At a certain level, geopolitics eliminates the impact of the individual human element: Each individual is diluted in the totality, subsumed in some sense by the forces at work, namely, the broader constraints and compulsions that compel and limit options and decisions. Individuals by their very nature are highly variable, being affected by numerous unseen elements at any given moment. Consider, for example, John Lewis Gaddis’ musing in The Landscape of History on the potential that an unrecorded flea may have given Napoleon itchy underwear, leading to his loss at Waterloo. While individuals are relatively unpredictable on a short timeframe, their collective behavior, their decisions as they shape the directions of nations, are less variable and more compelled or constrained. Thus, in rising above the individual, geopolitics presents a framework for forecasting and a method that can be taught and tested.

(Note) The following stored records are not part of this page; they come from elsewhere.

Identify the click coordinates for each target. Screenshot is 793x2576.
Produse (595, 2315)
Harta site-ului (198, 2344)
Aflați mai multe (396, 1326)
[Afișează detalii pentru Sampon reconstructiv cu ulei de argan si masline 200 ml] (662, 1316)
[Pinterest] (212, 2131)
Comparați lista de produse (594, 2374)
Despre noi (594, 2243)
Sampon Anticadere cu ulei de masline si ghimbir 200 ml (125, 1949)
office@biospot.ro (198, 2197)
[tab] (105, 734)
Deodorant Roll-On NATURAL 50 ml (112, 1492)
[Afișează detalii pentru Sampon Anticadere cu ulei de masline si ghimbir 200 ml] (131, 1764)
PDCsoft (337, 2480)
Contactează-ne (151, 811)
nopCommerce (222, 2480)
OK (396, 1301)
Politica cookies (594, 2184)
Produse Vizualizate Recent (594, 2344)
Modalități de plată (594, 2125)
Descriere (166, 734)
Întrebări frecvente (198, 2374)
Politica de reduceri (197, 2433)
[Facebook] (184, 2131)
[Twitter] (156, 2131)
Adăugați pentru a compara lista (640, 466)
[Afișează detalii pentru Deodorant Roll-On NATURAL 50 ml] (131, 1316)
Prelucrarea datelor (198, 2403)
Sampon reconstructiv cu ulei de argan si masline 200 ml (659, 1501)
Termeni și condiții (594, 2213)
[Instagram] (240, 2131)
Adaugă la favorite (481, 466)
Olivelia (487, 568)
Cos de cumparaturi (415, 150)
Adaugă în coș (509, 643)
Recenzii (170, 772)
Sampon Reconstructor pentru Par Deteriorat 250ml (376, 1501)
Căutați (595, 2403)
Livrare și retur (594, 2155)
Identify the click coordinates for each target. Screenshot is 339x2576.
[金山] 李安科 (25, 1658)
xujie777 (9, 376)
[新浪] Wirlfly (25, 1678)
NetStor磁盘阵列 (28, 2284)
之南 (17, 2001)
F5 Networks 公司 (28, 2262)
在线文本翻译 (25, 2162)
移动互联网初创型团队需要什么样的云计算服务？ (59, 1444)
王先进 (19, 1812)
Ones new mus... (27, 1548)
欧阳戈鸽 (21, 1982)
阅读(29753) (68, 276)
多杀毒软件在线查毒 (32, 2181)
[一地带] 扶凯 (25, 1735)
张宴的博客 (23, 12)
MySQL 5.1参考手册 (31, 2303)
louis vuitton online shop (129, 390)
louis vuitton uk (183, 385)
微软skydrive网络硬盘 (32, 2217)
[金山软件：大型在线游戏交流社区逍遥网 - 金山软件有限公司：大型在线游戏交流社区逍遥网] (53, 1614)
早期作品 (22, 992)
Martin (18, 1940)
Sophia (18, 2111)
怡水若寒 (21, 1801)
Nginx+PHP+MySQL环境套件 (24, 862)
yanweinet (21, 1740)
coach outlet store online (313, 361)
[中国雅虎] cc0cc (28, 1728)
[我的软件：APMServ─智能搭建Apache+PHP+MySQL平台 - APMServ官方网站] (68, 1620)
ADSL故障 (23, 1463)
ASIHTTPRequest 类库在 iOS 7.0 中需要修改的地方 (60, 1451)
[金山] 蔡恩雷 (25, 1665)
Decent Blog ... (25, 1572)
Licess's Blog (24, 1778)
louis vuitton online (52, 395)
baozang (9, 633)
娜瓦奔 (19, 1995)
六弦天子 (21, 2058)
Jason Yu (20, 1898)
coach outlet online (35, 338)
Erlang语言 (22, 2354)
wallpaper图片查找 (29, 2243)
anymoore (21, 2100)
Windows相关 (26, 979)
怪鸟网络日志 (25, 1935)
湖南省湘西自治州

The relationship between the constraints and the compulsions is in a constant state of flux and influenced by circumstances. Assessing these three factors presents a picture of fairly limited options and, in reducing possibilities, leaves a very small number of likely directions for future action. This allows geopolitics to serve as the starting point for forecasting. Frequently, however, a directional pattern that appears obvious from a geopolitical assessment and forecast will not come to pass within the expected timeframe, or a dynamic that may appear highly constrained will suddenly break forth far ahead of the forecast.
Three Case Studies
As a case in point, let’s look at the current European crisis. Nearly from the beginning of our existence, Stratfor has clearly seen and identified the core constraints on European unity, and in particular on the creation of a common European currency. Our 1995-2005 Decade Forecast stated:
The European Union’s enjoyment of this period will be limited somewhat by Germany’s ongoing digestive problems—absorbing the old East Germany—and an inability to create a Monetary Union. On the one hand, the reluctance of major powers to abdicate sovereignty to Brussels makes negotiations difficult and subject to collapse and breakdown. On the other hand, the fact that the EU contains both net creditor and debtor nations makes the creation of a single, integrated fiscal policy—the precondition for monetary union—difficult to imagine. The idea that Greece or Portugal and Norway or the Netherlands will share fiscal strategies is a bit difficult to imagine. As the EMU frays, European integration in general will be questioned. The great reversal of 1997 will resonate through the next decade.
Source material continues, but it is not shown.